Limit pushdown with filters + sort-aware reverse output#7
Conversation
Signed-off-by: Christoph Schulze <christoph.schulze@polygon.io>
Signed-off-by: Christoph Schulze <christoph.schulze@polygon.io>
zhuqi-lucas
left a comment
There was a problem hiding this comment.
LGTM, two things worth addressing before merge:
-
Test gap —
tasks.rs:182(reserved < true_countbranch where the LIMIT
straddles a split mid-way andmask.limit(reserved)trims the mask) is not
covered.order_by_desc_limit_returns_largest_rowsonly exercises the
"first split fills the budget" fast path; later splits short-circuit at the
top-of-function check (line 87-91) without entering the filter+reserve
block. Worth a test that tunes filter selectivity so LIMIT crosses a split
boundary — it's the most subtle correctness path in this PR. -
Doc nit on
try_reverse_output— please pin the mental model: this is
"scan emits rows already in target order, atomic counter caps emission,"

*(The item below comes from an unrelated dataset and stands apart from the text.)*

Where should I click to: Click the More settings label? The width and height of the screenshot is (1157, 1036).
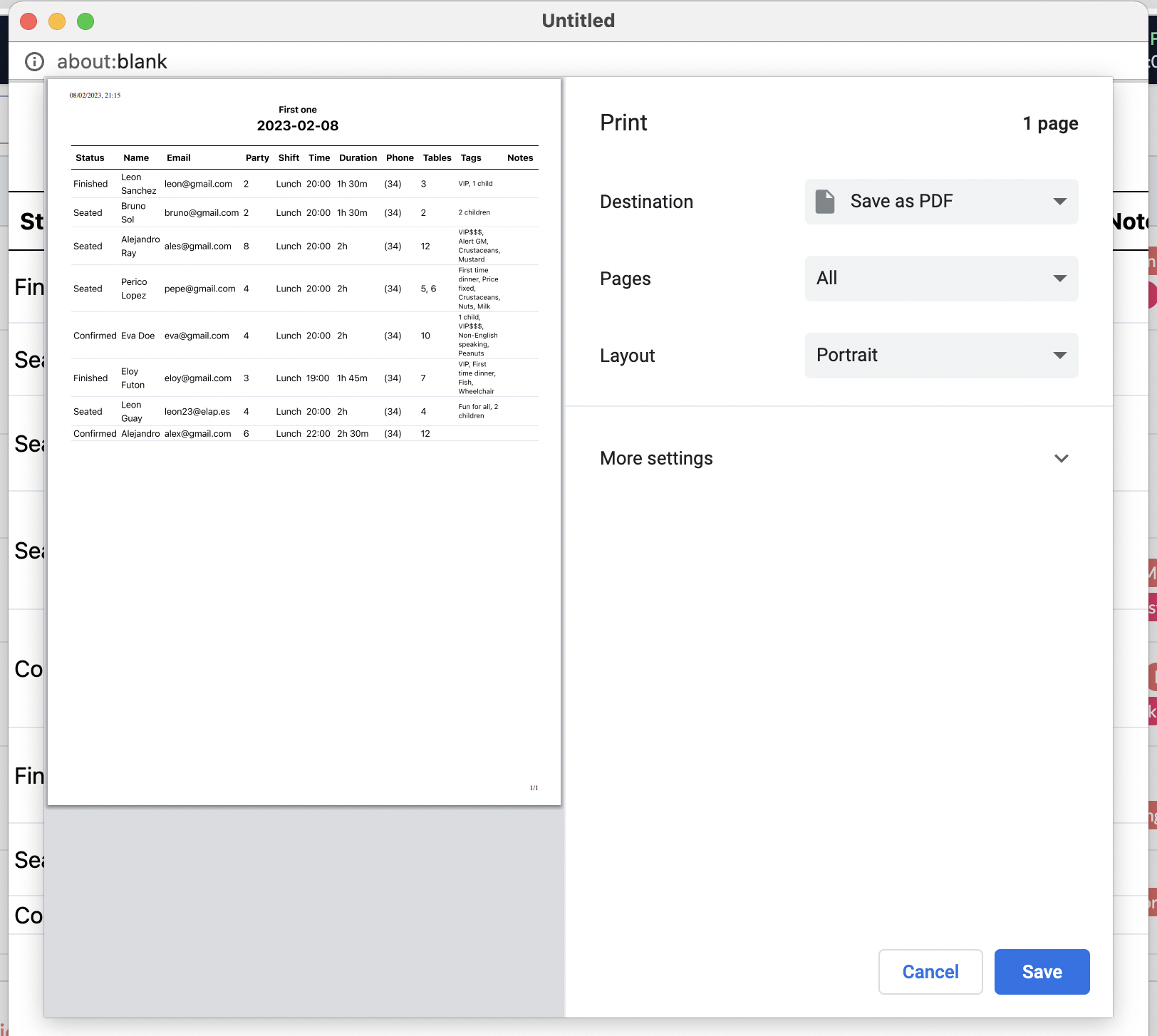(x=656, y=458)
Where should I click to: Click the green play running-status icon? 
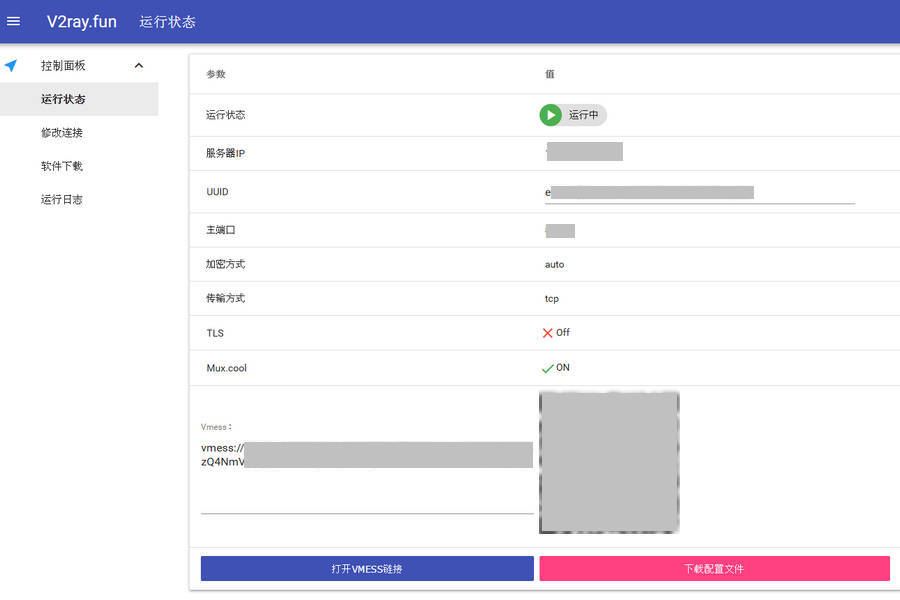pos(550,115)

not the dynamic-filter-pushdown shape used byParquetSourcefor unsorted
ORDER BY x LIMIT k. The SortExec(TopK) above the rebuilt source is a
passthrough cap + cross-split merge, not the correctness guarantor. One
sentence prevents a future reader coming from the Parquet path from
misreading the design.
| /// checker. The planner keeps the upstream `SortPreservingMergeExec` but the reversed | ||
| /// scan still produces locally-sorted streams in the requested order, which is what | ||
| /// enables filter + LIMIT pushdown to short-circuit on the first file. | ||
| fn try_reverse_output( |
There was a problem hiding this comment.
So actually vortex is using exact reverse, it supports reverse reading, we can add some comments about this.

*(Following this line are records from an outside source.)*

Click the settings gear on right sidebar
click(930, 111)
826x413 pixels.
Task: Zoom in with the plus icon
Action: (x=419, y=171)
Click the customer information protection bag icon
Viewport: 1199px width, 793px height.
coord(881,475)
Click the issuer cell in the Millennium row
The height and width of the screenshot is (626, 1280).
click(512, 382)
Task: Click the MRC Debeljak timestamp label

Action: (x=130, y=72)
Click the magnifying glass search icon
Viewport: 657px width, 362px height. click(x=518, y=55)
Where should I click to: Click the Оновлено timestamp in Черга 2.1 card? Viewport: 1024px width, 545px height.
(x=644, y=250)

There was a problem hiding this comment.
I updated the doc comment and added a todo for when we bump to DF 53 to switch to the exact hint.
Signed-off-by: Christoph Schulze <christoph.schulze@polygon.io>
Summary
Two related perf gaps surfaced while investigating reverse order scans:
LIMITis silently dropped when a filter is set.ScanBuilderbailed outright onfilter + limit, andVortexOpenerworked around it by gatingwith_limitonfilter.is_none(). The result was thatSELECT … WHERE x > k LIMIT nalways scanned every file end-to-end.ORDER BY ts DESCagainst a table declaredWITH ORDER (ts ASC)doesn't exploit reverse scanning.VortexSource::with_reversedalready existed andScanBuilderalready supported reverse intra-file scans, but noFileSource::try_reverse_outputhook was wired up. So DataFusion always inserted a fullSortExecinstead of letting the source absorb the reversal.Together they meant that the canonical "latest N matching rows" query (e.g.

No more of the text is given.